The claimant advanced the following grounds:

(1) The application was "on behalf of" the council and, under the scheme of delegation, had to be determined by the planning committee. The decision by an officer was unlawful.

(2) The appropriate assessment undertaken by the council failed to comply with the strict requirements of the Habitats Regulations, such that no lawful appropriate assessment of the impact of the development on the Special Protection Area was conducted.

(3) The council failed to assess construction noise impacts on the school and the efficacy of potential noise mitigation was simply assumed and not actually considered.

(4) The council failed to consider and grapple with highway safety risks in relation to children and parents at the school and failed to require a transport assessment, which would have included systematic consideration of highway safety, contrary to the policy requiring one.

(5) The council failed to consider the issue of air quality and failed to require an air quality assessment, again contrary to the policy requiring one.

(6) The decision was tainted by apparent bias.

Tim Corner QC, sitting as a Deputy High Court judge, concluded that all the grounds of challenge should succeed.

He said: “This application should have been determined by the planning committee. Further, because it had an interest in the site this was a case in which the Council had a particular duty to weigh the issues, engage with objections, set and closely observe procedural requirements (see Stirk v Bridgenorth Borough Council and R v Lambeth Borough Council v Sharp). I think that duty was not complied with.

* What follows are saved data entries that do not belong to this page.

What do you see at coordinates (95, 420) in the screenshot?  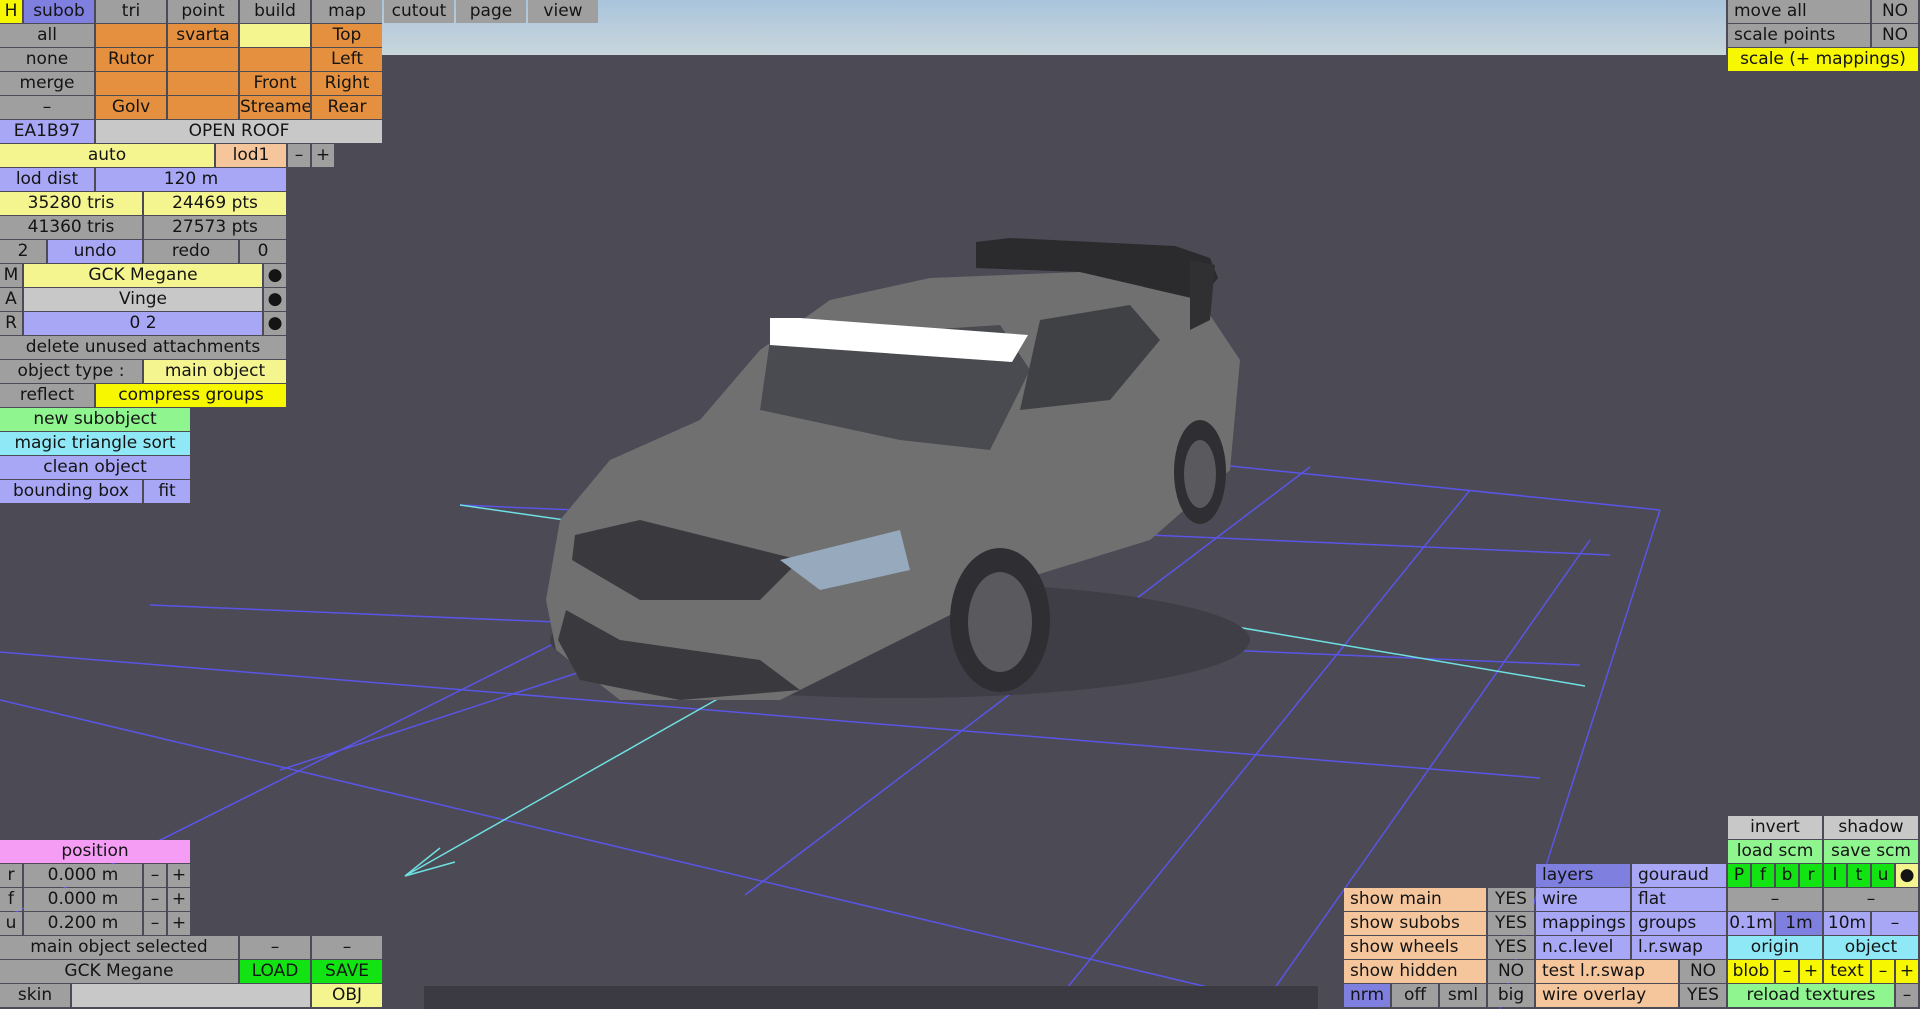 I see `new-subobject-button: new subobject` at bounding box center [95, 420].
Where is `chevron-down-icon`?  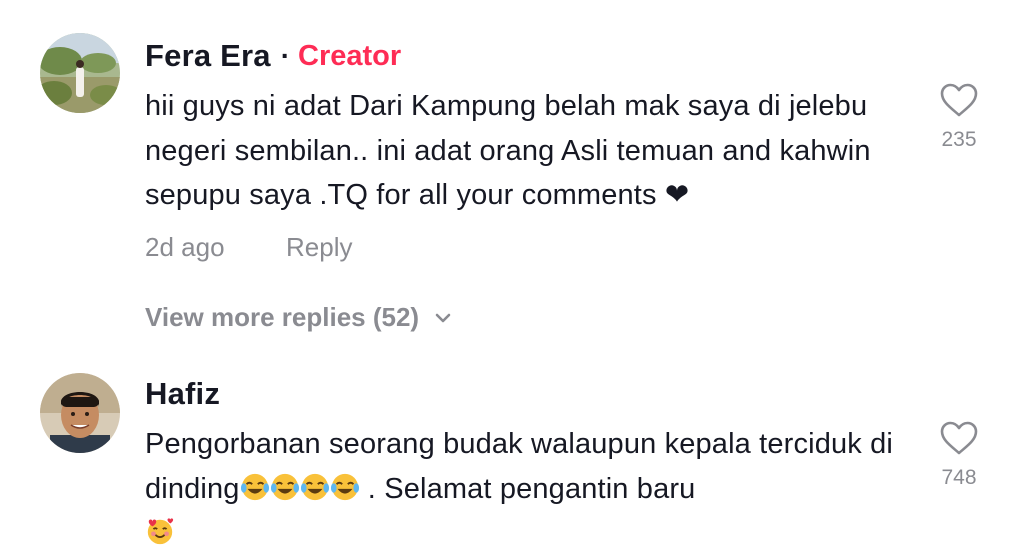
chevron-down-icon is located at coordinates (443, 318).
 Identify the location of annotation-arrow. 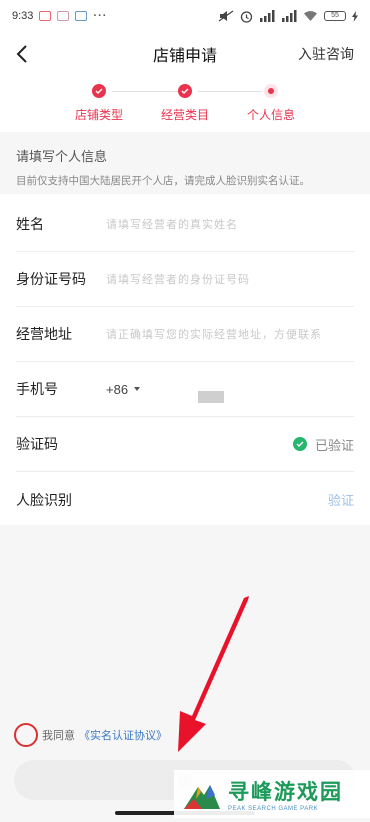
(214, 674).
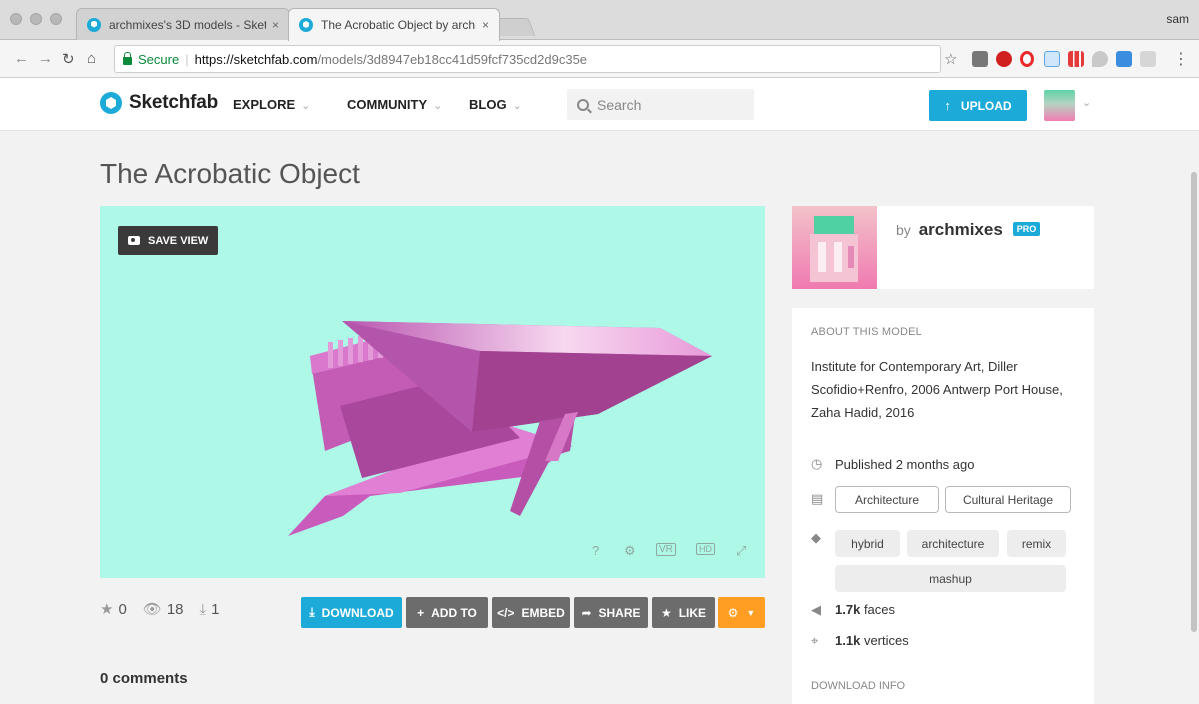 This screenshot has height=704, width=1199. I want to click on sketchfab-logo: Sketchfab, so click(159, 103).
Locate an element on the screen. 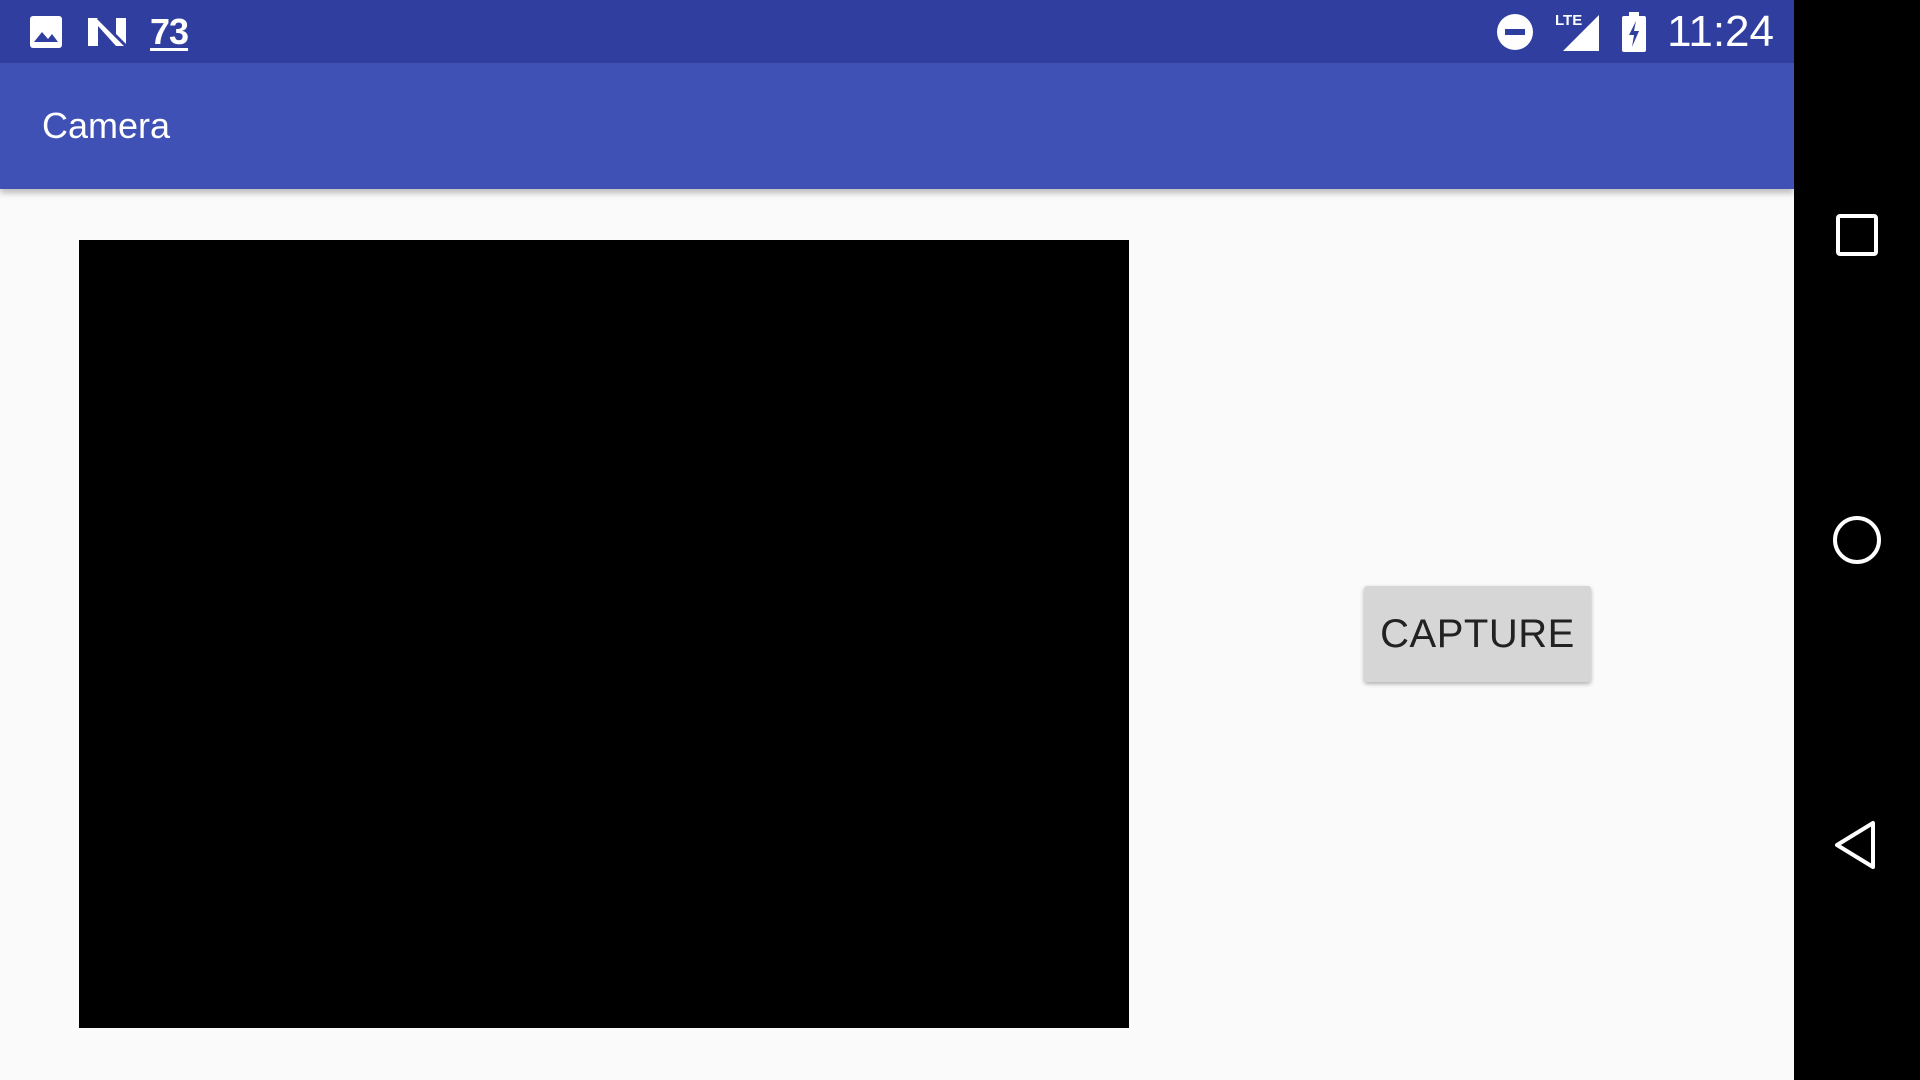 The width and height of the screenshot is (1920, 1080). app-bar: Camera is located at coordinates (897, 126).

Finally, I think a fair-minded observer would conclude there was real possibility of bias.”

The judge said ground 6 went “to the very heart of the decision-making process”, and as to ground 1, it could not be said that the outcome was highly likely to be the same had the right body (the planning committee) determined the application.

He therefore declined to exercise his discretion to refuse relief and quashed the planning permission.